> **ACTION ITEM**
Starting with the line that mentions "The width and height of the screenshot is (367, 237).", repeat each line verbatim until the entries end, both ends included.

> **Stored records**
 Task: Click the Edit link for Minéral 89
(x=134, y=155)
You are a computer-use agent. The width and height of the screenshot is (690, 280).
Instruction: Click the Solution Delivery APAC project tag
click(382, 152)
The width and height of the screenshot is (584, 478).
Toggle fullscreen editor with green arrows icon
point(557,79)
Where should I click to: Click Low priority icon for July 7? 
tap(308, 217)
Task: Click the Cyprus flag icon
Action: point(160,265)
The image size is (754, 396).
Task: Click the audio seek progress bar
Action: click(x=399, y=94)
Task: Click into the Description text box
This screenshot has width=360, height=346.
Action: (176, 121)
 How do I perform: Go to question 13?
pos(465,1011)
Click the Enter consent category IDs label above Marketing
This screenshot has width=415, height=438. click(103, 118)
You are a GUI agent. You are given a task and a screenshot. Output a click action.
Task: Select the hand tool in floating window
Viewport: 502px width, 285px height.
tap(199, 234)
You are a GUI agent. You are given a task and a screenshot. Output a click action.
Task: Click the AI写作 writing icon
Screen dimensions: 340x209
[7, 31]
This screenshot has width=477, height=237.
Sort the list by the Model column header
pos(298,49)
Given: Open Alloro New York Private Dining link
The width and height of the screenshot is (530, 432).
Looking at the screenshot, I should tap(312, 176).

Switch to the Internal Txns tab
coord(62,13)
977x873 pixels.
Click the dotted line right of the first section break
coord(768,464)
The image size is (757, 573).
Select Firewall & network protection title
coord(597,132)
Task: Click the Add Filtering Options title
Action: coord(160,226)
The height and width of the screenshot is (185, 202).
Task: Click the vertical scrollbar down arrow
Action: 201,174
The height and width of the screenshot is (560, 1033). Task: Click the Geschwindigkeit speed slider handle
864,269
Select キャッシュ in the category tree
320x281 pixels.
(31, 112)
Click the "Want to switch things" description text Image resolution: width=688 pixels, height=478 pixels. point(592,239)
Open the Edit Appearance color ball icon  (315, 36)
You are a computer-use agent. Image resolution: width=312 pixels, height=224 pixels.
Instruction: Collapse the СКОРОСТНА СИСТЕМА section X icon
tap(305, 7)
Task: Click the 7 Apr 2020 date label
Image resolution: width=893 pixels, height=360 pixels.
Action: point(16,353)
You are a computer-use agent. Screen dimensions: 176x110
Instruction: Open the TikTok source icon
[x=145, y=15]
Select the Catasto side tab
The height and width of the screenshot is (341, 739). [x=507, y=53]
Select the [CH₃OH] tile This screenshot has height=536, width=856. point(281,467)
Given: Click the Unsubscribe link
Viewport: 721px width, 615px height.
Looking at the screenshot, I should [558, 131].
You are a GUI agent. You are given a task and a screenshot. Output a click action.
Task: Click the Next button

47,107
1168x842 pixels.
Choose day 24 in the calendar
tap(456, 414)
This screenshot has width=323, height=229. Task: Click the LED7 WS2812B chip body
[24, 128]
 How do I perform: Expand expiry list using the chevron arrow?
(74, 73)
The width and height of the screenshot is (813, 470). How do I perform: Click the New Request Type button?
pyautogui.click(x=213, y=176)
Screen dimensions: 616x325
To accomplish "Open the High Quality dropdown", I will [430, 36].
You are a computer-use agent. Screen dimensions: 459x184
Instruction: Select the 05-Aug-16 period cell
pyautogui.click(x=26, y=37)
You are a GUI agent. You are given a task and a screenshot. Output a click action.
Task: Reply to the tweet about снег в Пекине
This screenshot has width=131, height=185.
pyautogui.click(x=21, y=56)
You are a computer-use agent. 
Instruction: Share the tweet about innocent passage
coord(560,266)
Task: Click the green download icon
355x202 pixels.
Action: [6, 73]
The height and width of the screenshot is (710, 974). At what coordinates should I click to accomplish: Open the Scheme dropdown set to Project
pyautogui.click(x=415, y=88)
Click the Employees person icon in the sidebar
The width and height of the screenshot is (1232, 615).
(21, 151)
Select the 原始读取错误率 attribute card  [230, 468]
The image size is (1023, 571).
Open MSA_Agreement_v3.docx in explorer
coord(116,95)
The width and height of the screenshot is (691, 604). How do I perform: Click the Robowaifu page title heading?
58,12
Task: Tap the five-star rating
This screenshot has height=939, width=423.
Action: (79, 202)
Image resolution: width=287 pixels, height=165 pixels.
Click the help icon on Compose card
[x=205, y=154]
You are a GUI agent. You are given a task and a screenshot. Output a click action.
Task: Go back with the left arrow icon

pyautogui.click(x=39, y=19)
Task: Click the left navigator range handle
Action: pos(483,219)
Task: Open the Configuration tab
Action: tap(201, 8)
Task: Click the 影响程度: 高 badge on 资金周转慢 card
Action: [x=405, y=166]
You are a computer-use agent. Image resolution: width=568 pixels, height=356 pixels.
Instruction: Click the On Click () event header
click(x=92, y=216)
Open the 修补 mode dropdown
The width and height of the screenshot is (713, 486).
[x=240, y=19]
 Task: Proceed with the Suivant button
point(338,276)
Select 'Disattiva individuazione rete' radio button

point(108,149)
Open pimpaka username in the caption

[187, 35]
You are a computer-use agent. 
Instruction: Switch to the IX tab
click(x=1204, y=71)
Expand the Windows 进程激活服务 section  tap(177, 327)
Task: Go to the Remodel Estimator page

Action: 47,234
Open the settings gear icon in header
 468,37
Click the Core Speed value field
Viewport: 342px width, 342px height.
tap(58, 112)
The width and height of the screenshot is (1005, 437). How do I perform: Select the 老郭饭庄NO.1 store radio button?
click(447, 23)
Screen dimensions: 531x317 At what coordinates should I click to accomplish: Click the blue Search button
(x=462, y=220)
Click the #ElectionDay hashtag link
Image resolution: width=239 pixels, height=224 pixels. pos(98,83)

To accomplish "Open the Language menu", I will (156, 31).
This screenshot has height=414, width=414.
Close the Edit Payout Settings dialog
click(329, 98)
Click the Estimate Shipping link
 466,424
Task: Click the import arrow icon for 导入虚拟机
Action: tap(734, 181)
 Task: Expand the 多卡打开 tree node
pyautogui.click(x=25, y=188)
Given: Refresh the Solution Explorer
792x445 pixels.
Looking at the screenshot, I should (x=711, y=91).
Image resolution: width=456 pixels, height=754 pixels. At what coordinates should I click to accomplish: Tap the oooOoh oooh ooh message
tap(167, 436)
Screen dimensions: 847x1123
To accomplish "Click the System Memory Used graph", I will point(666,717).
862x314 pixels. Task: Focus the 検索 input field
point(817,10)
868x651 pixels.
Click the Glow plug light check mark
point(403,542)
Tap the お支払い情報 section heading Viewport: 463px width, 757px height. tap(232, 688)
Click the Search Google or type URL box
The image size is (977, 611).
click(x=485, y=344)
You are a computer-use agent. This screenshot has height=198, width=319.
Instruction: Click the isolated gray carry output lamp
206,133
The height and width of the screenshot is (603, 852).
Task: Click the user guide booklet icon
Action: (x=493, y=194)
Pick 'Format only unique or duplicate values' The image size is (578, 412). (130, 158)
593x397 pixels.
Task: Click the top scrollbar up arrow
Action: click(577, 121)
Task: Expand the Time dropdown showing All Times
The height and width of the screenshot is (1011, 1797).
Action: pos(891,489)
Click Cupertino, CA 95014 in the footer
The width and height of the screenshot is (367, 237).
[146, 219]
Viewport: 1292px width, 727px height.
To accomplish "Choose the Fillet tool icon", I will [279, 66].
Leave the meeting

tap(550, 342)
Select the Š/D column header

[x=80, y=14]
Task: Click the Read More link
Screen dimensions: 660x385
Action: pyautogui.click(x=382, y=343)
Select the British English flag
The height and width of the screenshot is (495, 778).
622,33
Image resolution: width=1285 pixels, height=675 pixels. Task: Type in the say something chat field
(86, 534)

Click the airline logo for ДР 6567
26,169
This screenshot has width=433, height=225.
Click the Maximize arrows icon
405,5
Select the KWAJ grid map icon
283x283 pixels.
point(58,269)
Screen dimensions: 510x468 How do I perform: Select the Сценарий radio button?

> **ANSWER SECTION**
The width and height of the screenshot is (367, 237).
[146, 219]
Viewport: 1292px width, 727px height.
To accomplish "Choose the Fillet tool icon", I will [279, 66].
Leave the meeting

tap(550, 342)
Select the Š/D column header

[x=80, y=14]
Task: Click the Read More link
Screen dimensions: 660x385
Action: pyautogui.click(x=382, y=343)
Select the British English flag
The height and width of the screenshot is (495, 778).
622,33
Image resolution: width=1285 pixels, height=675 pixels. Task: Type in the say something chat field
(86, 534)

Click the airline logo for ДР 6567
26,169
This screenshot has width=433, height=225.
Click the Maximize arrows icon
405,5
Select the KWAJ grid map icon
283x283 pixels.
point(58,269)
Screen dimensions: 510x468 How do I perform: Select the Сценарий radio button?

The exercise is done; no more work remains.